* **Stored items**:
◆ ◆ ◆ ◆
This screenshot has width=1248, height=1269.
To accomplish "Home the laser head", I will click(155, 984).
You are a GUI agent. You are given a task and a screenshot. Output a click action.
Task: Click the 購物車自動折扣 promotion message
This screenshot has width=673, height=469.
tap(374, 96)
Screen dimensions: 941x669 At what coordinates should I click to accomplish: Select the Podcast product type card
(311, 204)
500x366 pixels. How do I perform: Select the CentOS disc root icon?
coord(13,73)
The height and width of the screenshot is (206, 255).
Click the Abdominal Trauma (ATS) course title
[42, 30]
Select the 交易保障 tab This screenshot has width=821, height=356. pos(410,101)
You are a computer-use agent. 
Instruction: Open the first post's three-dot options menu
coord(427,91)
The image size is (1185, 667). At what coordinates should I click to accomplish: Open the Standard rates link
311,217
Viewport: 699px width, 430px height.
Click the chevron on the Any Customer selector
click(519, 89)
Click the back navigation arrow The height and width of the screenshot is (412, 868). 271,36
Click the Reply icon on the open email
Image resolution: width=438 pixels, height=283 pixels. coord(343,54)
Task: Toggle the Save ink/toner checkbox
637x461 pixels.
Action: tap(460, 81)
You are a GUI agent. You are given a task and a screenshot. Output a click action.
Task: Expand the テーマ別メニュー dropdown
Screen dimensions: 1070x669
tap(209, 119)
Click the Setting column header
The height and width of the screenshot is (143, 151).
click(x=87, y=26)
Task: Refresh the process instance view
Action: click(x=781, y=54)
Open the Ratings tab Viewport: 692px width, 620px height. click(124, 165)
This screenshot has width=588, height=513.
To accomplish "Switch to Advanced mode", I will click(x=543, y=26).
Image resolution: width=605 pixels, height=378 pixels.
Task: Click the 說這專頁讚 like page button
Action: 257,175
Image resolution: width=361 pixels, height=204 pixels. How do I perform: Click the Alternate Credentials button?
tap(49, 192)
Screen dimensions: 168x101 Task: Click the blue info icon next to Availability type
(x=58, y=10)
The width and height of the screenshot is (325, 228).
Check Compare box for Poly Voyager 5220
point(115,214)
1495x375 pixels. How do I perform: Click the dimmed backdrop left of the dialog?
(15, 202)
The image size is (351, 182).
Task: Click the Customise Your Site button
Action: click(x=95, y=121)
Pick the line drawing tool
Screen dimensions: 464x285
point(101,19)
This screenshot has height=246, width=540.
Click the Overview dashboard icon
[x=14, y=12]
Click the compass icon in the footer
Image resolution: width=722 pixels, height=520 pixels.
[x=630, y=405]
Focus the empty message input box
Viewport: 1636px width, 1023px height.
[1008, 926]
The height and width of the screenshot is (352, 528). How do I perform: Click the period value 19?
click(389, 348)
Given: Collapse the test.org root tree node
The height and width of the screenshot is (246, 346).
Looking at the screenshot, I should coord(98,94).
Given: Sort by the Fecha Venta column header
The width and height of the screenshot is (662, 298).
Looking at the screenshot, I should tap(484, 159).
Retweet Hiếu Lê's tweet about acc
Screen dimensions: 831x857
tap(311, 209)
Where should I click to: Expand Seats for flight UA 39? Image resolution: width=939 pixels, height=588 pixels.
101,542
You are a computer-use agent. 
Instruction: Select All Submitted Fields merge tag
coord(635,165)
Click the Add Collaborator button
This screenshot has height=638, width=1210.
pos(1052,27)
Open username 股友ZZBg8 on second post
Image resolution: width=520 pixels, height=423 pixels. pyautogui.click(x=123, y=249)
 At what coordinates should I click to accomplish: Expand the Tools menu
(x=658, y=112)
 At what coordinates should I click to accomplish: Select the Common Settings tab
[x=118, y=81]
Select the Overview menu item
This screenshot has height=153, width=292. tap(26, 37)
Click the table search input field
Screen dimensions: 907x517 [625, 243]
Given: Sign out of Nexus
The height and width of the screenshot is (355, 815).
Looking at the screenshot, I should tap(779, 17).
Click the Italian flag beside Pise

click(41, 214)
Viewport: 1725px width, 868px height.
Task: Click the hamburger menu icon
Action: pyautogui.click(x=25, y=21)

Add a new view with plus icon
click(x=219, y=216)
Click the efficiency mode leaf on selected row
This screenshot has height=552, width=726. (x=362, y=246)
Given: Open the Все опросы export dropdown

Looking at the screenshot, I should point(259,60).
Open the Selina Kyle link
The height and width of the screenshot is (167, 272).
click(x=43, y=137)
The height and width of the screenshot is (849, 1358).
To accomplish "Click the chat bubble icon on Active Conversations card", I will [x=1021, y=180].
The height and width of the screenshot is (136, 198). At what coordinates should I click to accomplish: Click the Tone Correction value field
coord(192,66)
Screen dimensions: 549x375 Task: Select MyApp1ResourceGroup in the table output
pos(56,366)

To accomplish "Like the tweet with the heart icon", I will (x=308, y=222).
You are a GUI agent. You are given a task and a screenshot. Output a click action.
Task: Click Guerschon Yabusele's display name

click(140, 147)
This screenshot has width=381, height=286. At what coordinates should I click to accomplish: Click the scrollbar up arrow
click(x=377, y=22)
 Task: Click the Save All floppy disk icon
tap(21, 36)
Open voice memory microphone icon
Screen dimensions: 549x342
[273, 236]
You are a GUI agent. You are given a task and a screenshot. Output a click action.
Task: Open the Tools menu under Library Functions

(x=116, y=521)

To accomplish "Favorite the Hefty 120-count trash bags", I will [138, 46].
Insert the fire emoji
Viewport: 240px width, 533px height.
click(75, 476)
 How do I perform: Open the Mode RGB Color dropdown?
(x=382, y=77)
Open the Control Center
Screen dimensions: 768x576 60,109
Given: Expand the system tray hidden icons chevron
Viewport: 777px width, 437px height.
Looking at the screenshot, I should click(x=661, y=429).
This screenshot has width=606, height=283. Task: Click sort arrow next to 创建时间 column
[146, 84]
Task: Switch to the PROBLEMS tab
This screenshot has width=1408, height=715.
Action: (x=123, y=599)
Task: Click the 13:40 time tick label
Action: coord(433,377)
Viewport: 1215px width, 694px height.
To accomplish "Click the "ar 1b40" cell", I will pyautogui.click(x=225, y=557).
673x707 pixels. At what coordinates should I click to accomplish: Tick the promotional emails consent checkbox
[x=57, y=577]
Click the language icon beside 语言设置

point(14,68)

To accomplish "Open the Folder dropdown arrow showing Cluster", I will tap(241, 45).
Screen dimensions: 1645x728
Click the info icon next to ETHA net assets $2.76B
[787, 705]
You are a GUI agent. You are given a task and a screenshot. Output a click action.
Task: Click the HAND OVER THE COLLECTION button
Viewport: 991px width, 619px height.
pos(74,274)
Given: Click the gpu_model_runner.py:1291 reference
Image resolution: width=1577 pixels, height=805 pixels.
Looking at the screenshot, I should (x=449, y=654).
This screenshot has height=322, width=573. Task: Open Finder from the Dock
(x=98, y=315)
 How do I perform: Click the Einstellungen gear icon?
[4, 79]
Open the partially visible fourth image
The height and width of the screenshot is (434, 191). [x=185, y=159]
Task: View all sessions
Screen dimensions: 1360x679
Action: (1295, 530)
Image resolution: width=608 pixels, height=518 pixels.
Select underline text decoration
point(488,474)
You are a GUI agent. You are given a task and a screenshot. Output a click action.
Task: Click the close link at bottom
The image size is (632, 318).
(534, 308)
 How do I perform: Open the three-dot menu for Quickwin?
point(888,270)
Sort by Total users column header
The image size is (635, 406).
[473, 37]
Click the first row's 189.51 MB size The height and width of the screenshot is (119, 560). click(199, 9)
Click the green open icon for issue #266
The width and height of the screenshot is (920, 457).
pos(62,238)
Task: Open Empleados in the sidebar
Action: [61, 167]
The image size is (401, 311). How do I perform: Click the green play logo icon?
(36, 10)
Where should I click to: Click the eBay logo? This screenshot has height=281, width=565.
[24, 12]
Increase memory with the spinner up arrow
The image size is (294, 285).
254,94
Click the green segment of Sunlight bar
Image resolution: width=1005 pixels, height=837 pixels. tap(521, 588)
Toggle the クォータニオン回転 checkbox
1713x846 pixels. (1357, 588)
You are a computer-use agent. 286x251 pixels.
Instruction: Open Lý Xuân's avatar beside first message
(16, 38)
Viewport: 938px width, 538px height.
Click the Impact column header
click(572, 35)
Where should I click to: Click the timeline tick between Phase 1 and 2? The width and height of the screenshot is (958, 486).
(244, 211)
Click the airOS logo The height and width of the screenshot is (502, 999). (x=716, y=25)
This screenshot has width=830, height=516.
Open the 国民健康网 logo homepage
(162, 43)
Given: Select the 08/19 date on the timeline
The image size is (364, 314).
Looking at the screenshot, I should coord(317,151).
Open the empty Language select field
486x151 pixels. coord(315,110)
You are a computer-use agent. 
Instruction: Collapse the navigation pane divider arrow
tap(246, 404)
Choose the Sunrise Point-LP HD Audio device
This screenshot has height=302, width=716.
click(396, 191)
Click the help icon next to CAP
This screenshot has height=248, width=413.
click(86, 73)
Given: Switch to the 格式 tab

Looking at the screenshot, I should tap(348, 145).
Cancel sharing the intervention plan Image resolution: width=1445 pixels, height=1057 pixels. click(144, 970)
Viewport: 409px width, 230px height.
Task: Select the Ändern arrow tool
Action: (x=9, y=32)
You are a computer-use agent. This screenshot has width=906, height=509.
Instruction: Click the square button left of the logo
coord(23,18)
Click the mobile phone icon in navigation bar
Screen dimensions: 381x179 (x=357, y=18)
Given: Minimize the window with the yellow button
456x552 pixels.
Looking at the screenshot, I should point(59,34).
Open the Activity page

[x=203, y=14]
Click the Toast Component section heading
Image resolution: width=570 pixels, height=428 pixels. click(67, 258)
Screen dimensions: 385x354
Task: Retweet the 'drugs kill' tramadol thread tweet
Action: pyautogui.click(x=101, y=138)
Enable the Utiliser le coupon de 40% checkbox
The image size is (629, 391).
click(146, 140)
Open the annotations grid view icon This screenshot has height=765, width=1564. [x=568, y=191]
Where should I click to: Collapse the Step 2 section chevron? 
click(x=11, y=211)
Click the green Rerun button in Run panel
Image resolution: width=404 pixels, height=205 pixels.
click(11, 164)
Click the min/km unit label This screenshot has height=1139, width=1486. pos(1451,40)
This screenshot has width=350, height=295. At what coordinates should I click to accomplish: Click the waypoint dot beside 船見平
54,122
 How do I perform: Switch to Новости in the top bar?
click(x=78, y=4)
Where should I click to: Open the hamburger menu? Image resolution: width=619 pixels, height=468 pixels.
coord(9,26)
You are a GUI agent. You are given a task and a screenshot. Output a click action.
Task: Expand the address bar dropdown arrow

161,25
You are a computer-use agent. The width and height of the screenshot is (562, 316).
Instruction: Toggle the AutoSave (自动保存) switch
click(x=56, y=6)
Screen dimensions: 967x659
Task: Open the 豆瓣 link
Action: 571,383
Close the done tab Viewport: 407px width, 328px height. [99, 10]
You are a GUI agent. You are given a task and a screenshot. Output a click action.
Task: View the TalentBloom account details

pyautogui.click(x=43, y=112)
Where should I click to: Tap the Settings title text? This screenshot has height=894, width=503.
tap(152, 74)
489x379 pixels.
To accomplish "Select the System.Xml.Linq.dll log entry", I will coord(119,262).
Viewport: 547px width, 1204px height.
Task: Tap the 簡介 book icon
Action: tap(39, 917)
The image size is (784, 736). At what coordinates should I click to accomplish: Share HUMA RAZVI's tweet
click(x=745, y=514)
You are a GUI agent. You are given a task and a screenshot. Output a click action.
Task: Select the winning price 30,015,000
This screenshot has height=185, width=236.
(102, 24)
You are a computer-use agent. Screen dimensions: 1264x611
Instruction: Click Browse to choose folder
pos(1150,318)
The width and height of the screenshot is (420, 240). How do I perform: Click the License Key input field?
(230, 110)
◆ ◆ ◆ ◆
* **Problem to work on**: Across all the entries above, how many lines hold the word "computer"? Answer with the number only.

* **Task output**: 7